La mairie impuissante

Tous les opposants à la tenue du salon encouragent la mairie de Besançon à "annuler cet événement", alors que la ville défend depuis plusieurs années une politique de défense du bien-être animal. La ville de Millau est citée comme exemple après avoir annulé le même salon les 24 et 25 février dernier.

Mais à Besançon, "nous n'avons aucun moyen d'agir là-dessus" avoue Marie-Thérèse Michel, conseillère municipale et déléguée à la condition animale, faune et flore. "Nous avons découvert cela il y a deux jours et, après avoir exploré les voies de recours possible, on s'est rendu compte qu'il était trop tard".

En effet, si la ville fait bien partie des actionnaires publics de la Société d'Économie Mixte (SEM) qui gère Micropolis, cette dernière reste une entité commerciale "et la mairie n'a pas le pouvoir d'annuler un événement qui s'y déroule", contrairement à Millau, où le salon devait se tenir dans une salle municipale. "Nous n'avions pas connaissance de ce salon" reprend Marie-Thérèse Michel. "Il n'en a jamais été question lors de notre dernière réunion. Autrement, nous aurions pu exprimer notre mécontentement".

Une manifestation anti-salon du chiot

Du côté de l'équipe de Micropolis, "on n'est pas là pour faire du jugement de valeurs" assume Didier Sikkink, directeur général délégué du parc des expositions. "Tout est légal chez mon client, l'enceinte était disponible, donc il n'y a aucune raison légale de ne pas autoriser ce Salon".

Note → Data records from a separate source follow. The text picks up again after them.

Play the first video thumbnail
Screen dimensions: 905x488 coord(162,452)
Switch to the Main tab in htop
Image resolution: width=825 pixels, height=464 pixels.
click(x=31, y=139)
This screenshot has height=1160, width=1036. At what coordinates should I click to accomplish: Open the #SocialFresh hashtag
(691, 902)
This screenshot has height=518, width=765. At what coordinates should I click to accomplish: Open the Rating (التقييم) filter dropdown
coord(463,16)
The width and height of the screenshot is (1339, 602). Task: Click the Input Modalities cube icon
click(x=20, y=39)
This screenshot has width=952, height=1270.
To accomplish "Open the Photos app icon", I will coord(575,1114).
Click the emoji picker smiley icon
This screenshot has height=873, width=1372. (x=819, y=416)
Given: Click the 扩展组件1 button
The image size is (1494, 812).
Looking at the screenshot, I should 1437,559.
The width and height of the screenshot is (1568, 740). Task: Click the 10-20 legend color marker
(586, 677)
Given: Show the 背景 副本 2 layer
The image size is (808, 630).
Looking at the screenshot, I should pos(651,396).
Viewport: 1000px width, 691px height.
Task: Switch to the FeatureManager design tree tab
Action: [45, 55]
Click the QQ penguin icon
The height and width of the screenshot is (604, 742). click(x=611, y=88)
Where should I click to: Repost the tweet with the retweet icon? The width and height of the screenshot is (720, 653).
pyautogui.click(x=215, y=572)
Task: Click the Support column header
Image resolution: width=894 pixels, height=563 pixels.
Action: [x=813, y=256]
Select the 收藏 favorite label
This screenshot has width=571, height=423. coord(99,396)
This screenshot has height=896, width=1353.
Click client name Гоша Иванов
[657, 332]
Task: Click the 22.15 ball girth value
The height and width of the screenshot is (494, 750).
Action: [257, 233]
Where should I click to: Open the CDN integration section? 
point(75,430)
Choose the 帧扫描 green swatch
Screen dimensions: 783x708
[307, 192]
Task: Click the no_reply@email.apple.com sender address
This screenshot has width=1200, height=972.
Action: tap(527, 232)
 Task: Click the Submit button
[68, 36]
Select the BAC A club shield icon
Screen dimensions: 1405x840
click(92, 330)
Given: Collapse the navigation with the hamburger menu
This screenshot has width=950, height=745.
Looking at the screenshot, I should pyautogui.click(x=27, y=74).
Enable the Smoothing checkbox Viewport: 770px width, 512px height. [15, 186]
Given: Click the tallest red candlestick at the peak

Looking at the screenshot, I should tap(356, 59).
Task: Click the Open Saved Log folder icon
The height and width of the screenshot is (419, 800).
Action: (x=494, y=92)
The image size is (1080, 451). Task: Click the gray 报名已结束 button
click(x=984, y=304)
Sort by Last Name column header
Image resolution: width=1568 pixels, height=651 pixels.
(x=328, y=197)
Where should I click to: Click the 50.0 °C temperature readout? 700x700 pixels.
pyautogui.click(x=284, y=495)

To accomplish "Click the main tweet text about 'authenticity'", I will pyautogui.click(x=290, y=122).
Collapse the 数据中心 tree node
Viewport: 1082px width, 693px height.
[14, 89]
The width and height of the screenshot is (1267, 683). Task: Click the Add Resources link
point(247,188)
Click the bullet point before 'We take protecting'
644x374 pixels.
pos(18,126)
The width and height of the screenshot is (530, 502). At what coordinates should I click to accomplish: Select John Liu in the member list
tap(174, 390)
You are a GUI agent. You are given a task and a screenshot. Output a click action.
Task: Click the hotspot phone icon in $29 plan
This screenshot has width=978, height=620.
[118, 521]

Sauf rebondissements, ce controversé "Salon du chiot" se tiendra donc à Besançon, comme en témoignent les affiches annonçant l'événement au centre-ville. L'association Humanimo manifestera elle devant Micropolis samedi 2 mars, pour "dire non au Salon du chiot à Besançon". Marie-Thérèse Michel, conseillère municipale, a d'ores et déjà annoncé à France 3 Franche-Comté qu'elle participerait à ce rassemblement.